### [INFORMATION GIVEN]
————————

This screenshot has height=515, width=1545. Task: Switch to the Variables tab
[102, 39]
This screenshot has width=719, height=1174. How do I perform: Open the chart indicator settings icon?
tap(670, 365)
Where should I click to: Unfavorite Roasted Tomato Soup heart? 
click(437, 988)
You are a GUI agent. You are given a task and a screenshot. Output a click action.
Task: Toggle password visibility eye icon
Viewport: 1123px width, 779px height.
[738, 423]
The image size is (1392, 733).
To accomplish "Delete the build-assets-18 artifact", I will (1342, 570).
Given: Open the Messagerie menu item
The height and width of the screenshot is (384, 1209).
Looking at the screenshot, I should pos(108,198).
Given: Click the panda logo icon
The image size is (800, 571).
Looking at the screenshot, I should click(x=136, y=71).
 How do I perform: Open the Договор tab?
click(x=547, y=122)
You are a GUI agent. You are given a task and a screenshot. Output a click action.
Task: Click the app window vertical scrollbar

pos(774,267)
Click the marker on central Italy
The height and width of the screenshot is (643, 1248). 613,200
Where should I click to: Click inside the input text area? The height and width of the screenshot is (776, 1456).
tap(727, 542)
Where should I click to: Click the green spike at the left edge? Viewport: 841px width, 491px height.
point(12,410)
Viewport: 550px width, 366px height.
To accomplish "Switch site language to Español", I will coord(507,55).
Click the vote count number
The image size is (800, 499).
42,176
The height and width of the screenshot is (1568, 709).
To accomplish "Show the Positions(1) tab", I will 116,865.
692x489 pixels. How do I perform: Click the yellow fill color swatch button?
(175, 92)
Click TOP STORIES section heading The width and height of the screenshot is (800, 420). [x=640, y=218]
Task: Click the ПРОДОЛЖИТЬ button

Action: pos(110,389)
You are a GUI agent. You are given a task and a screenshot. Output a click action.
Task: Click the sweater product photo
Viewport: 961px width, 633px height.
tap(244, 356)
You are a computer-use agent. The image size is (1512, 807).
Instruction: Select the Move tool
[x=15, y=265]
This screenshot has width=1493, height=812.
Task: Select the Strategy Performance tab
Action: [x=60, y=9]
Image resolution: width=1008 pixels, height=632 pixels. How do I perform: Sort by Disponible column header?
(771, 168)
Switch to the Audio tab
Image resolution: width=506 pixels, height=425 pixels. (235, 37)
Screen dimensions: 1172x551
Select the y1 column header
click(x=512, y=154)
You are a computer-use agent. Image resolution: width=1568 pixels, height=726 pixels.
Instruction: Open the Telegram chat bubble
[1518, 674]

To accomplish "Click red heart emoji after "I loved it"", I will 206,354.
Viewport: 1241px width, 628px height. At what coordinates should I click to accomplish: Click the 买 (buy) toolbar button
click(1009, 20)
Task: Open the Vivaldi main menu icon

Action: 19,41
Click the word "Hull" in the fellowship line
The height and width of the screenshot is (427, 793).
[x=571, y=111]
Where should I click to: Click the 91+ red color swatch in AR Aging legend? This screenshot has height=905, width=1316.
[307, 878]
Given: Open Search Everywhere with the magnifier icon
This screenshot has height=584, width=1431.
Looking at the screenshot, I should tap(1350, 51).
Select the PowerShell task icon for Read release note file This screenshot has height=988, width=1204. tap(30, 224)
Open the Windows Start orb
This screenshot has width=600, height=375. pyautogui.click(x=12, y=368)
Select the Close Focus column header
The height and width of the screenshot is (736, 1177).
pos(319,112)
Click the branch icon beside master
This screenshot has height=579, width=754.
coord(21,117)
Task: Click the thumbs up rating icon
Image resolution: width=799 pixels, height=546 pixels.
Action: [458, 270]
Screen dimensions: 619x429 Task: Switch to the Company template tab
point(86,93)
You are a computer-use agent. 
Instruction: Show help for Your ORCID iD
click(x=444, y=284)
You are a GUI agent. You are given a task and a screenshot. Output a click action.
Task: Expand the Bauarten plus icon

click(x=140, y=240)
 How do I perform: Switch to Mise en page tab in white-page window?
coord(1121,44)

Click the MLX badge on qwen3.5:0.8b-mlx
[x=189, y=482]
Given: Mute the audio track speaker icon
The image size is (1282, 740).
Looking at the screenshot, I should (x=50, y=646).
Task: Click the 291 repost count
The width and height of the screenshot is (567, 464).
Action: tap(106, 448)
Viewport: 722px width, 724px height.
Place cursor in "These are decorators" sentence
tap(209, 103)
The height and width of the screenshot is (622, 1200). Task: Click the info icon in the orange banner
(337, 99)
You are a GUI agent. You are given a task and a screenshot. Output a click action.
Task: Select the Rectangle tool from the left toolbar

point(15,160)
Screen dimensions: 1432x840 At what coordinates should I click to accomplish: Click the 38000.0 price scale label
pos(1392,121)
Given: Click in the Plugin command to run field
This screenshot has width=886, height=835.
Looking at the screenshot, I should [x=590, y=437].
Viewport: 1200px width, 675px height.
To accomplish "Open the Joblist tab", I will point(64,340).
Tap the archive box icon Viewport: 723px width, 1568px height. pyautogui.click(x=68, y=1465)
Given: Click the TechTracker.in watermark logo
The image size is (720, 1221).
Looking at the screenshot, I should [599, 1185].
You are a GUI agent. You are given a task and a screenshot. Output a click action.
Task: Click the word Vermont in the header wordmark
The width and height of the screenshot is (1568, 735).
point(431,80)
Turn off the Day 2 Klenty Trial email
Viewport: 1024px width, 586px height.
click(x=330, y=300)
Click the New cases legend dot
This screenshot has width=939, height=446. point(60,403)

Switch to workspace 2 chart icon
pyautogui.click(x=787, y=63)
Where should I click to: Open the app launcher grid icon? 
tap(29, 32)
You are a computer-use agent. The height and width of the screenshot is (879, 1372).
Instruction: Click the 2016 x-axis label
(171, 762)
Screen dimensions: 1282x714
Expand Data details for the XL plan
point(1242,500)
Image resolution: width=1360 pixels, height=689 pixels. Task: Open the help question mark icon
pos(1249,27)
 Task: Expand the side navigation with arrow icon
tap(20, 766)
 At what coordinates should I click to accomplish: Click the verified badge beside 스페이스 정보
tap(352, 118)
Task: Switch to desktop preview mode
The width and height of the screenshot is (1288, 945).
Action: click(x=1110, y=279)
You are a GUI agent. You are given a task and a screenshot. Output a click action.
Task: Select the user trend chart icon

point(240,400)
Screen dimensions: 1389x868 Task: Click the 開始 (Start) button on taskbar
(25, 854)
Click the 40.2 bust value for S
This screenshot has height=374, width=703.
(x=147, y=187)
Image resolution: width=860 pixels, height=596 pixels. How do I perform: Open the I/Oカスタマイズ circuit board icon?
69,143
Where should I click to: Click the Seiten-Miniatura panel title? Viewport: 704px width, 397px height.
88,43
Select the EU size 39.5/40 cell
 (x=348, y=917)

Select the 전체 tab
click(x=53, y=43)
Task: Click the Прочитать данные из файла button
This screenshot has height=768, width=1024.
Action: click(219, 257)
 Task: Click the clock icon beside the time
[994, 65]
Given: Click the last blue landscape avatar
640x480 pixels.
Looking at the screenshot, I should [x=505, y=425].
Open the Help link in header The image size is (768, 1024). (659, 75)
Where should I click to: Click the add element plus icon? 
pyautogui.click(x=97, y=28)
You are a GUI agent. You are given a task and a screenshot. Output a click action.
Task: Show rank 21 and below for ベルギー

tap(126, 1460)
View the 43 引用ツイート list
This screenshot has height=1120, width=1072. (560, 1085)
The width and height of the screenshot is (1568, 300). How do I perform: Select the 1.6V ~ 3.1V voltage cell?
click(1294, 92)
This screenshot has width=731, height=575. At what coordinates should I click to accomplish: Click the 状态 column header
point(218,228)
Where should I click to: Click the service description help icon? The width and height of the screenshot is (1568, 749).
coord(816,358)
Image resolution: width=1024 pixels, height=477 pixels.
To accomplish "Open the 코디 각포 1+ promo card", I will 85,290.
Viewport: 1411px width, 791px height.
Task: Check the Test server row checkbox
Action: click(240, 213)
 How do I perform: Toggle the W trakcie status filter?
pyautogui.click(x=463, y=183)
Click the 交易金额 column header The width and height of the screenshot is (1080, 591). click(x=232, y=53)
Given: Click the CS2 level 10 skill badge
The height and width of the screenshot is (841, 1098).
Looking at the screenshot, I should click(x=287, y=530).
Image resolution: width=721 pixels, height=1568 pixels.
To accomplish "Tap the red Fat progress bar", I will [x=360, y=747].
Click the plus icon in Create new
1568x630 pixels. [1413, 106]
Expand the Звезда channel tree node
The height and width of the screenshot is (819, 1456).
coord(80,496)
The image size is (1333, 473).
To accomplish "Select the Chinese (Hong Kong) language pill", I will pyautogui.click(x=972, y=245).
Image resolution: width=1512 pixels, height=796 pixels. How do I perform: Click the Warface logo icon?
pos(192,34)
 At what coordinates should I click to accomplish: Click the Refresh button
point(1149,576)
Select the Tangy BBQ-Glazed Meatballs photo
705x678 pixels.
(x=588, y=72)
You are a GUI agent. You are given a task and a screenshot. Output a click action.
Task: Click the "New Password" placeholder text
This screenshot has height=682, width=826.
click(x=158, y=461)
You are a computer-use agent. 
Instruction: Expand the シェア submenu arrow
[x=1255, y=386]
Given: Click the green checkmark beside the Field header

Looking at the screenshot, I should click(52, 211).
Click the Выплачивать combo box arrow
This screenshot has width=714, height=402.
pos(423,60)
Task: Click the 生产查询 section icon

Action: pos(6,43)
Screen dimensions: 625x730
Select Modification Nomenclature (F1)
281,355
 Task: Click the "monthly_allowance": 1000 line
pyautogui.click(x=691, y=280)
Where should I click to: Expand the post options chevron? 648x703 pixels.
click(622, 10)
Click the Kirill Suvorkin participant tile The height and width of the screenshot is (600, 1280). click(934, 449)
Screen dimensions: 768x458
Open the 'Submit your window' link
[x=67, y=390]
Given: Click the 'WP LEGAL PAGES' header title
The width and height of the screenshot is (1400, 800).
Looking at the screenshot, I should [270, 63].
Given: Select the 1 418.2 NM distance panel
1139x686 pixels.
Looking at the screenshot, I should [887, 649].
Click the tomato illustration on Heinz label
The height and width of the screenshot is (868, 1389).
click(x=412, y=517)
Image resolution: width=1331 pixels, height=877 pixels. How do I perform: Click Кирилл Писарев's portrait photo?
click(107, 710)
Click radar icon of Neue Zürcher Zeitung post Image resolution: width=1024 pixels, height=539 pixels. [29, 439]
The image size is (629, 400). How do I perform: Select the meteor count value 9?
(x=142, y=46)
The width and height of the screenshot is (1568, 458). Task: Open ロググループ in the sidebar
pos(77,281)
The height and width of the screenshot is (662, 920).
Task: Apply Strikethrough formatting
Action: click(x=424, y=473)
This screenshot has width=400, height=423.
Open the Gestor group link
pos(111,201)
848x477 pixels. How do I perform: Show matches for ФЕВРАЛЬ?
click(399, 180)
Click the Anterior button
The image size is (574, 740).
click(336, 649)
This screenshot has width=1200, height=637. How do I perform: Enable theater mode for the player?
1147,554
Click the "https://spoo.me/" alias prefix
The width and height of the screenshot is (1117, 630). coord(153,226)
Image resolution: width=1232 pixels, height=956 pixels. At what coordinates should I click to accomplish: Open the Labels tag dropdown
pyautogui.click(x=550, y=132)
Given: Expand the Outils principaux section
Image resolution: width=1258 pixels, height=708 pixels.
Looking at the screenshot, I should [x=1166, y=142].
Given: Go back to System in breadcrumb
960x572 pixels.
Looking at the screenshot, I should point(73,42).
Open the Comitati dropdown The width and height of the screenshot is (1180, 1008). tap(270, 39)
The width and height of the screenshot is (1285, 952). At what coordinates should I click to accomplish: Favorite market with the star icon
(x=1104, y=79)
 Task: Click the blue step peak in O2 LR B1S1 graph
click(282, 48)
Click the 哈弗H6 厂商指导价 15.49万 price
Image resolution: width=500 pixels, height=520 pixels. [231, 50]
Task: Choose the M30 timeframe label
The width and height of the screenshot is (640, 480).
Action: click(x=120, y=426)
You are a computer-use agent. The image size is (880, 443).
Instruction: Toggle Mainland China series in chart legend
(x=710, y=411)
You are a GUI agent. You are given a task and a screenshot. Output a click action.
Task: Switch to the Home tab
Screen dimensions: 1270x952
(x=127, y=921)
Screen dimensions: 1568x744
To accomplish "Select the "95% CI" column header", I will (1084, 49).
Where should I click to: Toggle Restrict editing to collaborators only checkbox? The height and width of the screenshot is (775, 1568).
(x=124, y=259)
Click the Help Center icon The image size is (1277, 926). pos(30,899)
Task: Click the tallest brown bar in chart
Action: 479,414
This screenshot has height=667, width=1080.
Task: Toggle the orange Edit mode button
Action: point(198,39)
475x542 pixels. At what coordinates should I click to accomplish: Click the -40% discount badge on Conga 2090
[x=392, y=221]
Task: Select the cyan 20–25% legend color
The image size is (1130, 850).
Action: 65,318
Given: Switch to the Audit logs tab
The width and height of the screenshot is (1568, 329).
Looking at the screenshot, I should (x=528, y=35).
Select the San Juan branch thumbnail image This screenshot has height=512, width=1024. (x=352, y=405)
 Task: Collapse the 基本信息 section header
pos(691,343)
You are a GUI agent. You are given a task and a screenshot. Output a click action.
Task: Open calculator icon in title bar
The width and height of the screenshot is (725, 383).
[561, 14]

————————

### [TASK TO CARRY OUT]
Please output exactly the lines between the one holding "Where should I click to: Click the green" and the one holding "The height and width of the screenshot is (1568, 709)." in the records above, inclusive, and nothing more.

### [COMPLETED TASK]
Where should I click to: Click the green spike at the left edge? Viewport: 841px width, 491px height.
point(12,410)
Viewport: 550px width, 366px height.
To accomplish "Switch site language to Español", I will coord(507,55).
Click the vote count number
The image size is (800, 499).
42,176
The height and width of the screenshot is (1568, 709).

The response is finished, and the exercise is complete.